Narcissism is the prevailing emotion: they are all obsessed with their bodies, their psyches, their digestions. They can't eat a slice of cake without noticing their sugar rush; they all know their 'meridians' and send each other clairvoyants for their birthdays; they live in the 'miracle mile' north of Holland Park because it is 'good soil for witches' and provides the aromatherapists, reflexologists, occultists, astrologers and acupuncturists they need for 'inner growth'. Few of them actually work, except on themselves. One is striving for 'the vital quarter-inch on each calf' while the hero, Zeno, and his daughter Zen are working on their sense of smell, sniffing all the books in his library, starting with the Book of Runes.

Absorbed in themselves as they are, they survey each other with cool affectless eyes.
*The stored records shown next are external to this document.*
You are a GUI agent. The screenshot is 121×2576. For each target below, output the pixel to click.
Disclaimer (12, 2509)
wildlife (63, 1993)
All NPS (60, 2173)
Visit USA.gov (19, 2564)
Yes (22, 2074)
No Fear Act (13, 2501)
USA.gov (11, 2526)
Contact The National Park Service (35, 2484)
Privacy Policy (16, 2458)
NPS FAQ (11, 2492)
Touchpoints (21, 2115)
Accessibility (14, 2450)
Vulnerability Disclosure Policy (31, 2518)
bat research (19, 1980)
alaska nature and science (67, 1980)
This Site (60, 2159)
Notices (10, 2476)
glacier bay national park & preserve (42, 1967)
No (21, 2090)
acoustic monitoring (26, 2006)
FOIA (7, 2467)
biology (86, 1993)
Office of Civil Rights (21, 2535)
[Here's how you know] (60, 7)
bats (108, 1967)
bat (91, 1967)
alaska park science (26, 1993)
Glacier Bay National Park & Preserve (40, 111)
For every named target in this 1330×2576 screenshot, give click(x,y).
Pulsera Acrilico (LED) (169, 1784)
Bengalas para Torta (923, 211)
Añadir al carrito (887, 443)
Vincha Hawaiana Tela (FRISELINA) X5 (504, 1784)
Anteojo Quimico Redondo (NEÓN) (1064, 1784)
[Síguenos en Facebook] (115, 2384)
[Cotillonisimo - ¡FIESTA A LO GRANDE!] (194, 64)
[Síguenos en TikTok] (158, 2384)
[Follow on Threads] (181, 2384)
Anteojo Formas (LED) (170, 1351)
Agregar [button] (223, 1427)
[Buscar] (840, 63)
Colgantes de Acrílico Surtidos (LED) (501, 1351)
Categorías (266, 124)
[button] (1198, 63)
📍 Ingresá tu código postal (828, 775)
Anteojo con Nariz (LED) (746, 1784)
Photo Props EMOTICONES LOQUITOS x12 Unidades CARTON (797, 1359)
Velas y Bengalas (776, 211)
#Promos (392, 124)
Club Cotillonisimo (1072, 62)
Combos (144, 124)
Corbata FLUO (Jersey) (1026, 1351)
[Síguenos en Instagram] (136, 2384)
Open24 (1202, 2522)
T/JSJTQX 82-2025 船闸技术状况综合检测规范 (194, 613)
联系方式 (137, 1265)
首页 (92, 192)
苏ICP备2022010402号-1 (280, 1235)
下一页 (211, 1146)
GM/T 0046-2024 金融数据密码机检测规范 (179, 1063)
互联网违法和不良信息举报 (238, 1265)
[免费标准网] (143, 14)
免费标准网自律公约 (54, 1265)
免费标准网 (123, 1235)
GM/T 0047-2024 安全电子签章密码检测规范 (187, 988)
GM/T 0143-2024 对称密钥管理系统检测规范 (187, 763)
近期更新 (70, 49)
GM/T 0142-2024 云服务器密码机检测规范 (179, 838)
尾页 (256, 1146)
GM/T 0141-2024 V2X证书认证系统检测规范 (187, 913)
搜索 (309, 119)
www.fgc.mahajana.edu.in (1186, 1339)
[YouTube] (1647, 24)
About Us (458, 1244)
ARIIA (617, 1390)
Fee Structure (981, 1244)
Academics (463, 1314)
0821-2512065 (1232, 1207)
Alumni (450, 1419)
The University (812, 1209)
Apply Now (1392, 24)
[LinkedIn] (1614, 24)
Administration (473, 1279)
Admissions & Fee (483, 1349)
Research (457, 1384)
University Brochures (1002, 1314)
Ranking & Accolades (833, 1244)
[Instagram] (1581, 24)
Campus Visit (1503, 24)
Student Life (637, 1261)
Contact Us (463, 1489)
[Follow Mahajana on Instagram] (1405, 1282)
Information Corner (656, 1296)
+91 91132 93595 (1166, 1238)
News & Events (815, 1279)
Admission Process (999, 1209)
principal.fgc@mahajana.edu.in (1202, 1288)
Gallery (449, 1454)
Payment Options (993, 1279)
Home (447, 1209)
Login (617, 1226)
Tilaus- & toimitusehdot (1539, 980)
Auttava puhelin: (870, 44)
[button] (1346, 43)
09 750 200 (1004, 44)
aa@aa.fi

The hostess Fleur, getting into bed with a new lover, 'noted that his member fell into what she categorised as the 'bodkin' type'. One dinner- party guest tells another: 'My prick is as dark and rumpled as the sack my balls hang in. And I came into the world with enough acid in my system for twins - which left my tongue as rough as a cat's' Another character muses in the marital bedroom: 'What he particularly appreciated about his wife's bottom was that, no matter how many hours she pumped away on the Stairmaster, the thin top layer - the subcutaneous tissue - remained spongy. The combination of iron-hard muscle and sapid skin never failed to rouse him.'

Zeno is more of a thinker. When he is not sniffing his bookcases or eating his four almonds to prevent cancer, or savouring the 16 different ingredients of his Ayurvedic toothpaste, he ponders such conundrums as 'Who will prefer the jingle of jade pendants if he once has heard the stone growing in a cliff?' He has theories about everything. Buses always travel in clusters because of 'the law of like kinds that attracts things of a similar nature'. He believes that the sound of boiling water develops the pineal gland and he has cured his addiction to marijuana by boiling a lot of kettles. Apart from all the current theories, there is a rich hinterland of past ones: his wife still insists on keeping their bed at a certain angle in order to harmonise their circadian rhythms with the Earth's electromagnetic field, whereas Zeno 'had long since moved through his bio-rhythmic fixation, but he didn't have the heart to revise their sleeping arrangements again'.

I suspect this is not meant to be funny. Maybe the whole book is not meant to be funny, though I was convulsed throughout. The Night is a weird mixture of almost every gobbledegook one has ever heard - Sixties psychedelia, Seventies psychobabble, Eighties bodybuilding - even a whiff of magic realism, as when Count John McCormack, the Irish tenor, appears on the handrail of Green Park tube station escalator to teach one of the characters about voice projection. Just how much of this sort of thing one could take I'm not sure, but for a brisk 228 pages I found it as exhilarating and entertaining as a visit to the circus.